──────── Given records

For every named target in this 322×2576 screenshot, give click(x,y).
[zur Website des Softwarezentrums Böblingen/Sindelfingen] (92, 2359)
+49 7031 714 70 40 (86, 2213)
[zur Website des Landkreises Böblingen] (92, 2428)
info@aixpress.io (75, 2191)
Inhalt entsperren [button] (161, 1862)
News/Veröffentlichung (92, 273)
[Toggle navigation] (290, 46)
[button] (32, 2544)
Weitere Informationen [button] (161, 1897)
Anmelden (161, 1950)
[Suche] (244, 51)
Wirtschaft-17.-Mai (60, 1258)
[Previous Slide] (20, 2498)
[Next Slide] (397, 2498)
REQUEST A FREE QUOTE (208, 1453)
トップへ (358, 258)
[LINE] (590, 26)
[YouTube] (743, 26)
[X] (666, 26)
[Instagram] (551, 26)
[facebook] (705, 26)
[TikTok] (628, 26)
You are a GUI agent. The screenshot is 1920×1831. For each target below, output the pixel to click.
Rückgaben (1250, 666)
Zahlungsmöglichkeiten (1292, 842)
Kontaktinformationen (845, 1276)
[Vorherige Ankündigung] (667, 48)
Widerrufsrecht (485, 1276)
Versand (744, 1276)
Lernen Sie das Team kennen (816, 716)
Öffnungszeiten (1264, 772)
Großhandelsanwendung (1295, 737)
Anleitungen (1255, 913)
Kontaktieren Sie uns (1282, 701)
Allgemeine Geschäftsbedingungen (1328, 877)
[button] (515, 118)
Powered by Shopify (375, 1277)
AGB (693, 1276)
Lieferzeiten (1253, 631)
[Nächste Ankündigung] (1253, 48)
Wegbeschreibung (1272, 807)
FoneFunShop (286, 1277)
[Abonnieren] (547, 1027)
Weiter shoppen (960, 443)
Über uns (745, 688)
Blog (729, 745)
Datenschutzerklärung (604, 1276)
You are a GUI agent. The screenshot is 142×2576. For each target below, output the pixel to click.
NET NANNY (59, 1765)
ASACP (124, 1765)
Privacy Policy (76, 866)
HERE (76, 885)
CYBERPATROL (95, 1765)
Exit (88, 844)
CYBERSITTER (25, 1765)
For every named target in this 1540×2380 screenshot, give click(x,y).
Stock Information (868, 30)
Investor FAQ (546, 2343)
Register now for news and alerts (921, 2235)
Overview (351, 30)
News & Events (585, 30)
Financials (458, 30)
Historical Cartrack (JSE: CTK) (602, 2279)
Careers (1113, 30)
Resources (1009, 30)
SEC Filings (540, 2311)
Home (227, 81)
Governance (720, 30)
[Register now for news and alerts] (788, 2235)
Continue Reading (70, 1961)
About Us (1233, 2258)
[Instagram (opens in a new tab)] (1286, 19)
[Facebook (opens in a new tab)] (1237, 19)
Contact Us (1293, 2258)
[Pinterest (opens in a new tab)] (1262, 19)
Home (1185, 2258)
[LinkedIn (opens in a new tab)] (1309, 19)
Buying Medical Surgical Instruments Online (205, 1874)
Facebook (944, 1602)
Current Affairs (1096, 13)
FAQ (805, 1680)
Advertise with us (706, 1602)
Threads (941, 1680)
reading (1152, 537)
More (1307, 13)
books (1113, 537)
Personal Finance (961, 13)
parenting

────────────────

Action item >>
Looking at the entries above, copy out every line in which "Register" occurs.

Answer to this task >>
Register now for news and alerts (921, 2235)
[Register now for news and alerts] (788, 2235)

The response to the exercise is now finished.